任务要求 —
1) 请写出保存翻译结果的代码中 PDF 页眉显示的文字。
2) 请列出保存翻译结果的代码开头导入的全部模块和类。

摘录文本 —

↓

第八步：保存翻译结果为中英文对照的 Word 和 PDF 文件

import os
from docx import Document
from fpdf import FPDF

DONE_LOC = os.path.join(THESIS_LOC, 'done')

if not os.path.exists(DONE_LOC):
    os.makedirs(DONE_LOC)

# 保存为中英文对照的 Word 文件
doc = Document()
for t in translated_text:
    doc.add_paragraph("Original:\n" + t['original'])
    doc.add_paragraph("\nTranslated:\n" + t['translated'])
    doc.add_paragraph("\n" + "-"*40 + "\n")
doc_path = os.path.join(THESIS_LOC, PDF_FILE.replace('.pdf', '_translated.docx'))
doc.save(doc_path)

# 保存为中英文对照的 PDF 文件
class PDF(FPDF):
    def header(self):
        self.set_font('Arial', 'B', 12)
        self.cell(0, 10, 'Translated Document', 0, 1, 'C')

    def footer(self):
        self.set_y(-15)
        self.set_font('Arial', 'I', 8)
        self.cell(0, 10, f'Page {self.page_no()}', 0, 0, 'C')

pdf = PDF()
pdf.add_page()
pdf.set_auto_page_break(auto=True, margin=15)
pdf.set_font('Arial', '', 12)

for t in translated_text:
    pdf.multi_cell(0, 10, "Original:\n" + t['original'])
    pdf.multi_cell(0, 10, "\nTranslated:\n" + t['translated'])
    pdf.multi_cell(0, 10, "\n" + "-"*40 + "\n")

pdf_path = os.path.join(THESIS_LOC, PDF_FILE.replace('.pdf', '_translated.pdf'))
pdf.output(pdf_path)

# 移动原始 PDF 文件到 done 目录
os.rename(os.path.join(THESIS_LOC, PDF_FILE), os.path.join(DONE_LOC, PDF_FILE))

# 列出存储目录的文件
os.listdir(THESIS_LOC)

↑

相关资料 —
↓

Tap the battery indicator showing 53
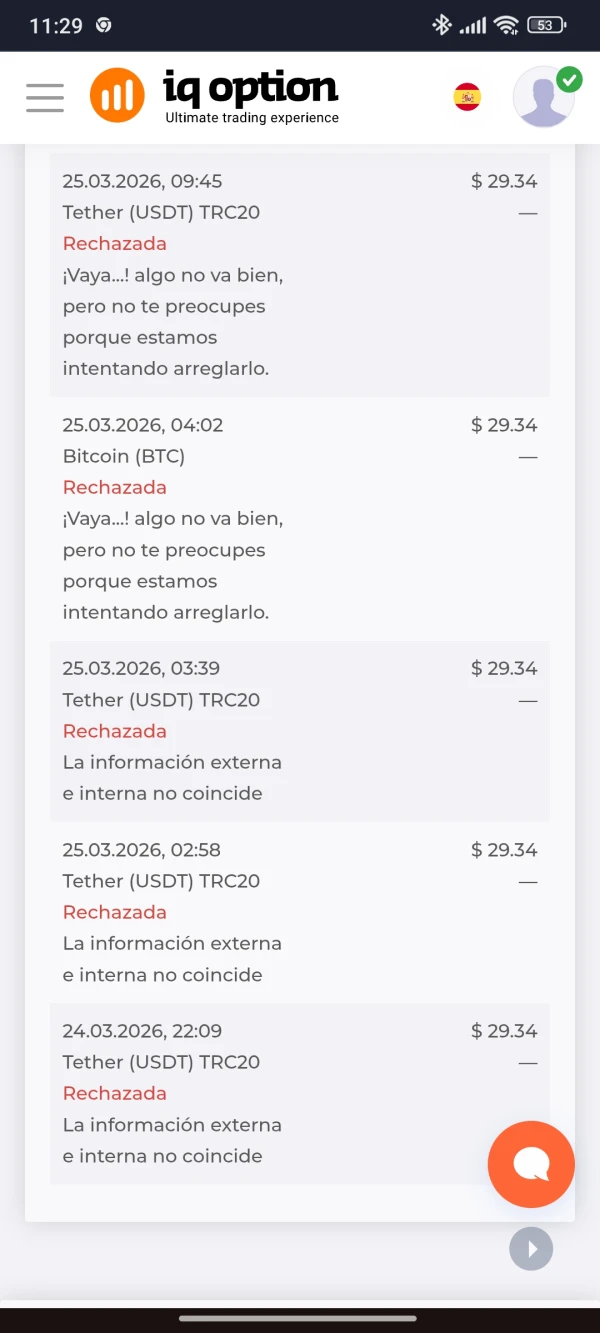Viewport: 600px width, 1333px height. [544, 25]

↑
↓

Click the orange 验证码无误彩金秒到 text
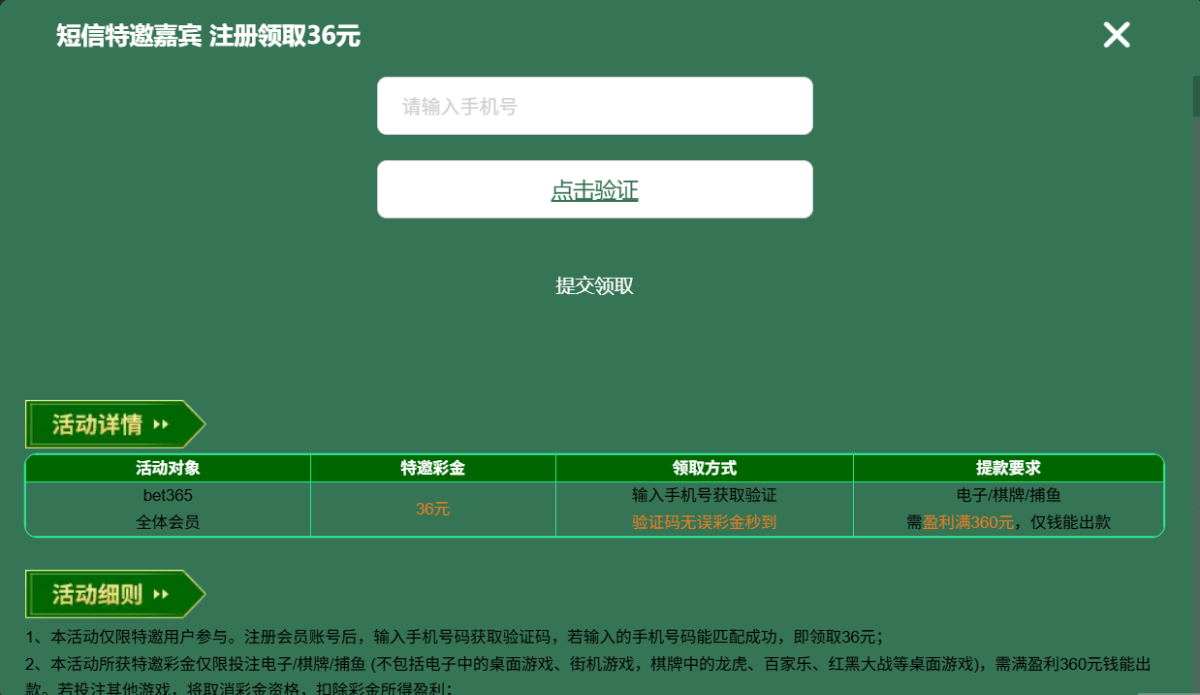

↑

各题答案 —
1) Translated Document

2) os、docx 中的 Document、fpdf 中的 FPDF